Smith (1962a: 244) states the most important for an understanding of the functioning of these systems being (1) a mating system characterized by marriage and consensual unions, and (2) households headed by persons of either sex. Each of these attributes, which are characterized by two dimensions, can differ quantitatively from community to community. For example, in some communities the percentage of consensual unions is high, in other communities it is low; or, to select the other attribute, the percentage of female household heads is high in some communities and low in others.
Theorists such as Melville Herskovits (1958) credit African cultural retention and some of the social institutions and social dynamics of the African societies for certain types of Caribbean family forms. He noted that: It goes without saying that the plantation system rendered the survival of African family types impossible, as it did their underlying moral and supernatural sanctions, except in dilute forms.
Only where negroes escaped soon after the beginning of their enslavement, and retained their freedom for sufficiently long periods, could institutions of larger scope such as the extended family or the clan persist at all; and even in these situations the mere break-up in personnel made it unlikely that some manifestation of European influence should not be felt…Yet, on the other hand, slavery by no means completely suppressed rough approximations of certain forms of African family life.
Even in the United States, where Africanisms persisted with greatest difficulty, such family organization as existed during slave times in terms of the relationship between parents and children, and between parents themselves, did not lack African sanctions…. Certain obligations of parents to children operative in Africa no less than the European scene, were carried over with all the drives of their emotional content intact. (p. 139) African cultural retention, as put forward by Herskovits, though modified could be seen in Caribbean family forms.

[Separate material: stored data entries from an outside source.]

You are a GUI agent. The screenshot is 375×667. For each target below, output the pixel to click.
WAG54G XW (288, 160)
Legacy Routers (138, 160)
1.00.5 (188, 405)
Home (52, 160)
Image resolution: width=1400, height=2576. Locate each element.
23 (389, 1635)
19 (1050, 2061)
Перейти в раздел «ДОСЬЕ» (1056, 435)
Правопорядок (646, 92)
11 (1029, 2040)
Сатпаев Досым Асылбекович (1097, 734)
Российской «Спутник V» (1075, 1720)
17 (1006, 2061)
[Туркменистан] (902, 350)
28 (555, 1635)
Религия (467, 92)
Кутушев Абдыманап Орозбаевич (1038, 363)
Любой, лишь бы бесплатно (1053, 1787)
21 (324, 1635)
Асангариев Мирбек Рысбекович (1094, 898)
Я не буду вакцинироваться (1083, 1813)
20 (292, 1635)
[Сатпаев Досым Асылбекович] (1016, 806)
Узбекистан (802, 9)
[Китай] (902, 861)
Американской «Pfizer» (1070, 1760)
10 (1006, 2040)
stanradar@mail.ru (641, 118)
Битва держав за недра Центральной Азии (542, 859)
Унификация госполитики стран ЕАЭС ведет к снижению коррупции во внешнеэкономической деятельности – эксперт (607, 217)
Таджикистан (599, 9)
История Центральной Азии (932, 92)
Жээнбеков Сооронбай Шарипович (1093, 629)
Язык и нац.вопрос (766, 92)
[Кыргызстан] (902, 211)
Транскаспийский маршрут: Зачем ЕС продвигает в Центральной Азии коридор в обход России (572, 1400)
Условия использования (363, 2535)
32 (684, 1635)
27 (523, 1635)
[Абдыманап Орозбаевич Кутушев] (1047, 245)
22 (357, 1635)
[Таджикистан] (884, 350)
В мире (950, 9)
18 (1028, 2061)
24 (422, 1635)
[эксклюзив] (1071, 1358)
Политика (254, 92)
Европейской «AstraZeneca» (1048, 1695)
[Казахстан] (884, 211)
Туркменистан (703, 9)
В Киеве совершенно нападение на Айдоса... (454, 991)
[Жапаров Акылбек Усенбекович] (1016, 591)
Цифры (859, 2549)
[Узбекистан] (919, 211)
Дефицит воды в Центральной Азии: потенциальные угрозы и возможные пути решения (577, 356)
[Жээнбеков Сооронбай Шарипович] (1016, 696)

For example, “the African custom of polygamy was transformed into „progressive monogamy? , that is multiple successive relationships instead of simultaneous unions. This argument was rebuffed by Franklin Frazier who stated that African culture was destroyed upon arrival on plantations. For him the family structures that emerged were a result of their life on the plantations and their inability to accurately imitate their slave owners.
Frazier goes on to show that the polygamy that was practiced in African society was institutionalized. The father in each polygamous unit was committed to all his wives and children and they generally lived in the same location. This is different from the family unit based on visiting union in which the fathers were very marginal to each family unit, and the units were sometimes spread over wide geographical areas.